The beds are little more than mats and have bedbugs. Many women and transgender people feel that shelters are not much safer than the streets. There are complaints of being ordered around, forced to take urine tests or listen to preaching. However good the intentions behind it, the shelter system simply does not represent a safe, healthy, dignified housing option for many people.
Housing for profit, not for people’s needs
Denver’s housing affordability is declining faster than almost anywhere else in the U.S. Rents have increased about 50 percent since 2010. About half of Denver’s roughly 150,000 renting households spend more than 30 percent of their income on housing, and of those, nearly half spend the majority of their income on rent. As a result, there has been a rise in both the number of people without a steady home and the number of people without shelter at all. On one night in 2018, the Colorado Coalition for the Homeless counted over 5,000 people without homes. Of those, 1,600 were chronically homeless.
Instead of providing more affordable housing, which is clearly needed, developers build housing meant for the upper end of the market. Meanwhile, Denver officials have doubled down on “cleaning up” neighborhoods as part of the process of gentrifying them.

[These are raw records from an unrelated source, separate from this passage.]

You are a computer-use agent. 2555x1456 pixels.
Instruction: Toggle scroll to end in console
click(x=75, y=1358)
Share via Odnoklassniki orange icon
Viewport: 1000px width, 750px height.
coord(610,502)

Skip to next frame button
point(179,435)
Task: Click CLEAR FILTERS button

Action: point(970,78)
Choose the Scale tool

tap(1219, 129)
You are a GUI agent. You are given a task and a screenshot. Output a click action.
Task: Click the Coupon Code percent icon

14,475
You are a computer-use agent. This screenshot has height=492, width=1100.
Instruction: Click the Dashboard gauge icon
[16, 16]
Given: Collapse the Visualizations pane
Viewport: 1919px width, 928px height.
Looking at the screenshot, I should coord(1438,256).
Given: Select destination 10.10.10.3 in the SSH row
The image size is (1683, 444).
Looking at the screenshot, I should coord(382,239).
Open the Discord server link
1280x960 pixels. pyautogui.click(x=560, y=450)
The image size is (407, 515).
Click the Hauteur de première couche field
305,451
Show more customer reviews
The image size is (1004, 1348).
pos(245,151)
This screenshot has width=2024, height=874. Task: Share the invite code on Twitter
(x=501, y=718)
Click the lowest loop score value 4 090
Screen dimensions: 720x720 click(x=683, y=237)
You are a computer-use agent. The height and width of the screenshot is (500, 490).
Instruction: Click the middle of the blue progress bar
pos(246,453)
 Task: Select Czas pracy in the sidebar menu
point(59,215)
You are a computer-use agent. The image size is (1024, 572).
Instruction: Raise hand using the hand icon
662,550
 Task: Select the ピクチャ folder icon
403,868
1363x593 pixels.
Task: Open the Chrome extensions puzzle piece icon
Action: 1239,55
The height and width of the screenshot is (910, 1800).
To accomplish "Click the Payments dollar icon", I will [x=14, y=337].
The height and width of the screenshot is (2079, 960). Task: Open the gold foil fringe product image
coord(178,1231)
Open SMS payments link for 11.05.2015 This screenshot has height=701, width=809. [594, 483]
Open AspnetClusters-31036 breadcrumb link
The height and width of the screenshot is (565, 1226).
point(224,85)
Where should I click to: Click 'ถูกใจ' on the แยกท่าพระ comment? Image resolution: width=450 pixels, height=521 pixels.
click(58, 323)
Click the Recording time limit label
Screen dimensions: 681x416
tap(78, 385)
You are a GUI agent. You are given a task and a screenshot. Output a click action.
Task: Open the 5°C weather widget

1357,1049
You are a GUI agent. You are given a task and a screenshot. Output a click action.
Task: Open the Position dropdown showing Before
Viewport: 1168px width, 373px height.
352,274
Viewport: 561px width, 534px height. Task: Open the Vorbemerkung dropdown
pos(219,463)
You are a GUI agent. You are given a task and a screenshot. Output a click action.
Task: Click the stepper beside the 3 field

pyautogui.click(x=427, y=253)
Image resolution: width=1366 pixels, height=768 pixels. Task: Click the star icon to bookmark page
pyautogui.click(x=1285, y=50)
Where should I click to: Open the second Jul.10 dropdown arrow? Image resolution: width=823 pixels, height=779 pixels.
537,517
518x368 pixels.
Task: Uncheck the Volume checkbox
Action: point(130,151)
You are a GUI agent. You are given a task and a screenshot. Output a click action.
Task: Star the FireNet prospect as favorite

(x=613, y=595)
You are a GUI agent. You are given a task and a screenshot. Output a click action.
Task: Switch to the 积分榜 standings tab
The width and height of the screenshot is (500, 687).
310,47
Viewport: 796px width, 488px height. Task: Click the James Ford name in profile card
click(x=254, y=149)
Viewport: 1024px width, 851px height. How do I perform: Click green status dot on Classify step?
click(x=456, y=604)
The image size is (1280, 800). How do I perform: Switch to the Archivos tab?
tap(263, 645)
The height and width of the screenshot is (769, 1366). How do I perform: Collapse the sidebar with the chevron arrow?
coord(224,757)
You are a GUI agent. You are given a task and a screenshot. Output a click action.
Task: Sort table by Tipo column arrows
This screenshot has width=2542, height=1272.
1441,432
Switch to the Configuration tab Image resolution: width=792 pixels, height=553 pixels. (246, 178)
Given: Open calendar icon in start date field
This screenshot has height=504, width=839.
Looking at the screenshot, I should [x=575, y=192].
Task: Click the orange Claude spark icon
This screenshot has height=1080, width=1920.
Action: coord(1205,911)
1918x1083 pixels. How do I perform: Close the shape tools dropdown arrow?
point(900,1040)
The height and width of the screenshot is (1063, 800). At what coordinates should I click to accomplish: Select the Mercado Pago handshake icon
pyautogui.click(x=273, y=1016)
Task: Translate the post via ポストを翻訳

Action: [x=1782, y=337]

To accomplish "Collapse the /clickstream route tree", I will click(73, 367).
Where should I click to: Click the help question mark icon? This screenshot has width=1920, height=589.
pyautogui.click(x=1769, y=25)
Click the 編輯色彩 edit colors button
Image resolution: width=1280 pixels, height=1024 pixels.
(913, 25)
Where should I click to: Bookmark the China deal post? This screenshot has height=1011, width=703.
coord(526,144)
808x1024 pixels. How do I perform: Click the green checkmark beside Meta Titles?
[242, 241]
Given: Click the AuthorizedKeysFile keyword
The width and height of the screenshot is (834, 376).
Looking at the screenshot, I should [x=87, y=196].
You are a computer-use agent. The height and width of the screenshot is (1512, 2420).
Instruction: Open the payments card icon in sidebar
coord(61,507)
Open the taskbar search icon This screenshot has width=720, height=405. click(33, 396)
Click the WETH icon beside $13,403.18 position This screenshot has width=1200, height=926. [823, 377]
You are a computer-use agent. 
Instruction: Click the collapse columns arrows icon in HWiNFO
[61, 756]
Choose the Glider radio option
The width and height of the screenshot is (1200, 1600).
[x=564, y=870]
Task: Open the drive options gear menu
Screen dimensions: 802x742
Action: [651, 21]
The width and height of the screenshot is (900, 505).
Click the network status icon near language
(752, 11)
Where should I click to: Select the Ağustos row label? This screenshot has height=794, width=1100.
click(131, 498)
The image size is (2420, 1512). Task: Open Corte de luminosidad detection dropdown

Under the capitalist approach to housing and development, housing is considered a commodity and not a right. Little is done to ensure that people’s housing needs are met, and the state often goes out of its way to terrorize the homeless on behalf of real estate profiteers. The thousands of human beings struggling to survive without housing in cold weather are considered less important than the profits of a few developers.
Right to thrive
Recently, a ballot initiative known as the “Right To Survive” measure was approved for the May 2019 municipal elections. This initiative will ask voters whether to reverse the city’s so-called “camping ban,” allowing the homeless population to exist in public spaces with less fear of repression from law enforcement.
The decriminalization of homelessness is a must. No one should be harassed or punished for sleeping where they choose, when housing is out of reach for so many.
Obviously, however, this does not go far enough. All human beings deserve the right to safe, adequate shelter, but this is not being provided for the people. Instead, wealthy land developers are disproportionately catering to the most profitable, high-end buyers and building housing that most working people can’t afford. Only a socialist system, where housing is considered a right and not a commodity to be sold to the highest bidder, can safely and adequately address homelessness—by eliminating it.